(Saved data entries)
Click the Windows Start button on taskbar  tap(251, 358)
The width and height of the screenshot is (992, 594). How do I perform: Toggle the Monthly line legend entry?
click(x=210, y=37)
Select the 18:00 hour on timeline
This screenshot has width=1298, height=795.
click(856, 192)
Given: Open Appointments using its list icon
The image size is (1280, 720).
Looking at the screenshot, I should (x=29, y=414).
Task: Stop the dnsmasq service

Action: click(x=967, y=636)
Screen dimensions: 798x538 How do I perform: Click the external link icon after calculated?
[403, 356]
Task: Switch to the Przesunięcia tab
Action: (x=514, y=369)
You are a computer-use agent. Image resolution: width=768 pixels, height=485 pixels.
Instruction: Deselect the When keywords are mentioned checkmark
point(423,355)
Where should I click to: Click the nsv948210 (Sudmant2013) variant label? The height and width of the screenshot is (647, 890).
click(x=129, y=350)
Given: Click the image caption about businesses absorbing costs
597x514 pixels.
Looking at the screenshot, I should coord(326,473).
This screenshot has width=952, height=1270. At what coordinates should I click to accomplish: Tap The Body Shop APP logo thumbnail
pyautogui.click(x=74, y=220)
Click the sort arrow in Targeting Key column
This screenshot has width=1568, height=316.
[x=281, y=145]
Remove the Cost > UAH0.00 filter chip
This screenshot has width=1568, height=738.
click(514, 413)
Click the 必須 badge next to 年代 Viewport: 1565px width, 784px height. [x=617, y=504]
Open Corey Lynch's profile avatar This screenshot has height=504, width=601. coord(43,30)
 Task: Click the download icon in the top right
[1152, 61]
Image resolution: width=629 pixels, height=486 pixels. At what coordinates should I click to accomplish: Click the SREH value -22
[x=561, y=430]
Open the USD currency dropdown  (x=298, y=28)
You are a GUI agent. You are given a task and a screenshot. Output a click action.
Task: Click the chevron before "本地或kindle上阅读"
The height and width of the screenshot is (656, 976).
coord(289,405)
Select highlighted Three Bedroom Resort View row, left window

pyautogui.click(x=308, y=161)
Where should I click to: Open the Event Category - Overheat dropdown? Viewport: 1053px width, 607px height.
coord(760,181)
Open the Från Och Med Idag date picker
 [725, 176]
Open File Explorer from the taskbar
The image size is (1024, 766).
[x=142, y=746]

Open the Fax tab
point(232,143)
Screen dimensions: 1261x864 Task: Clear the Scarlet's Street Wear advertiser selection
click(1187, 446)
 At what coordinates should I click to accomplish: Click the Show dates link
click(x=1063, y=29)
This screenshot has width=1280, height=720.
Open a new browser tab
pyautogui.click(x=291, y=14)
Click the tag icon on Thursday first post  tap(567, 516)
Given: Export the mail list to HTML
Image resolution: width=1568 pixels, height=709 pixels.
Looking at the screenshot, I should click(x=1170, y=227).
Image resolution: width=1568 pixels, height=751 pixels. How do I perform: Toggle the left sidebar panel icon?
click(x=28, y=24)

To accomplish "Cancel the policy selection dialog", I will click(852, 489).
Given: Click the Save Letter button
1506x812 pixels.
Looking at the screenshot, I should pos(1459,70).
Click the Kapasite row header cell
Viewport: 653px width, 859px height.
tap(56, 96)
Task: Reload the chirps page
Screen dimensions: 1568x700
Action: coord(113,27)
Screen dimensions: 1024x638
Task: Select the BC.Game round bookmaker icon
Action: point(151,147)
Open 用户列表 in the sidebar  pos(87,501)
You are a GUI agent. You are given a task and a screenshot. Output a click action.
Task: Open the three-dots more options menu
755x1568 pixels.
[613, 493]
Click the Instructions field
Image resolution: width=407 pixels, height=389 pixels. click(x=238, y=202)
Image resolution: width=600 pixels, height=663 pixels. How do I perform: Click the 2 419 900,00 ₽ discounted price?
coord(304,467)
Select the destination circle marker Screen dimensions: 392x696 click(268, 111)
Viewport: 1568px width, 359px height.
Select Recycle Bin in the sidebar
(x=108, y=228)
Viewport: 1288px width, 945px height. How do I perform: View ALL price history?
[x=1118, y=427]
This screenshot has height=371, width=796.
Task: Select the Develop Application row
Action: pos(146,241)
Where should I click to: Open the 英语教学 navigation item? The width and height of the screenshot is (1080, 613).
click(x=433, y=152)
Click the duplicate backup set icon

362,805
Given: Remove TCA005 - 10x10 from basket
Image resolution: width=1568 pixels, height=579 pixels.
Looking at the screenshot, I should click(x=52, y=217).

*Your objective*: Find "Select the destination" in the records above. Repeat its line and every later line exactly, through the last one.

*Reply*:
Select the destination circle marker Screen dimensions: 392x696 click(268, 111)
Viewport: 1568px width, 359px height.
Select Recycle Bin in the sidebar
(x=108, y=228)
Viewport: 1288px width, 945px height. How do I perform: View ALL price history?
[x=1118, y=427]
This screenshot has height=371, width=796.
Task: Select the Develop Application row
Action: pos(146,241)
Where should I click to: Open the 英语教学 navigation item? The width and height of the screenshot is (1080, 613).
click(x=433, y=152)
Click the duplicate backup set icon

362,805
Given: Remove TCA005 - 10x10 from basket
Image resolution: width=1568 pixels, height=579 pixels.
Looking at the screenshot, I should click(x=52, y=217).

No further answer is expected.